Subimos e descemos becos estreitíssimos, degraus íngremes. Rapazes tatuados, tronco nu, correntes douradas, mas não armas, não esta manhã, segunda-feira de Carnaval. “É demasiado cedo”, diz Martins.

Mudar a polícia
O antropólogo Luiz Eduardo Soares — que já foi secretário de segurança, e é o mais referenciado intelectual carioca na matéria — acompanhou a investigação do caso Amarildo, e descarta laços a traficantes. “Sei com a certeza que se pode ter que ele não estava ligado ao tráfico”, diz ao PÚBLICO. “O que acontece é que pessoas muito pobres são o boi de carga. Mandam você buscar pizza, ou um pacote. E você não é ligado mas faz o que é possível para sobreviver. Até porque você recusar um serviço ao pessoal que tem poder é até perigoso.” Numa atmosfera assim, “qualquer um pode ser acusado de em algum momento ter servido o tráfico”, diz. “Isso não caracteriza cumplicidade e a demonstração é a casa dele.” Foi filmada para um documentário, na altura da investigação. “Não existe possibilidade de alguém receber do tráfico e viver naquelas condições, um cômodo [divisão] para toda a família, com a vala passando perto, uma das piores residências que podemos encontrar na Rocinha.” Quem lucra com o tráfico não vive tão mal. “Claro que num lugar com 100 mil pessoas como a Rocinha qualquer notícia vira fofoca, tem interpretação.” Como a ideia de que poderia ser ele a entregar os subornos do tráfico à polícia. “Ele até pode ter feito isso alguma vez, mas ninguém o mataria por isso, porque a polícia nunca teve pudor em esconder isso. Não havia um sigilo que se justificasse.” A questão é outra. “Infelizmente, a polícia não precisa de grandes motivos para matar. Suspeitaram que ele saberia de algo e torturaram ele. Tanto que depois surgiram relatos de outras pessoas torturados.”

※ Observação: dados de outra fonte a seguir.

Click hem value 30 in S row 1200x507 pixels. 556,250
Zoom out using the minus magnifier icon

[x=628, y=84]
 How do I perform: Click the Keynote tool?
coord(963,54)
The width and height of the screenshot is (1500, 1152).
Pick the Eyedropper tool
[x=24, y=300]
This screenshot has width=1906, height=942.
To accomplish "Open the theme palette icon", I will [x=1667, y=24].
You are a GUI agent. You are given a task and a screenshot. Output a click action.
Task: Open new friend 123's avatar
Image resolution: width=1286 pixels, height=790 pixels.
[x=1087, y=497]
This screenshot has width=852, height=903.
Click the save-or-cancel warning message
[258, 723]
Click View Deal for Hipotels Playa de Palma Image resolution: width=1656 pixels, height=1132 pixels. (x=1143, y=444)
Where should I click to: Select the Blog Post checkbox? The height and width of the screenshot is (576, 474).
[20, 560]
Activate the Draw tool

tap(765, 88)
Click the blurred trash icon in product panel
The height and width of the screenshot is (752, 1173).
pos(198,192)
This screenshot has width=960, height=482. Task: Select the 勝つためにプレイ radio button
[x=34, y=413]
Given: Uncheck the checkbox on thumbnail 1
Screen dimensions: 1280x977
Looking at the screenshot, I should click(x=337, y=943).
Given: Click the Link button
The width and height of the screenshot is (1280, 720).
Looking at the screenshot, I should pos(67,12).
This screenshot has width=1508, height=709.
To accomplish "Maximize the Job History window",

Todo este quadro “é revelador”, resume Luiz Eduardo Soares. “A UPP tem boas motivações. E poderia ser bem sucedida se a polícia militar fosse submetida a um processo muito profundo de reforma, e se a UPP não fosse dissociada de intervenções sociais. Isso não aconteceu, de facto. Se temos os mesmos polícias, vamos ter casos assim.”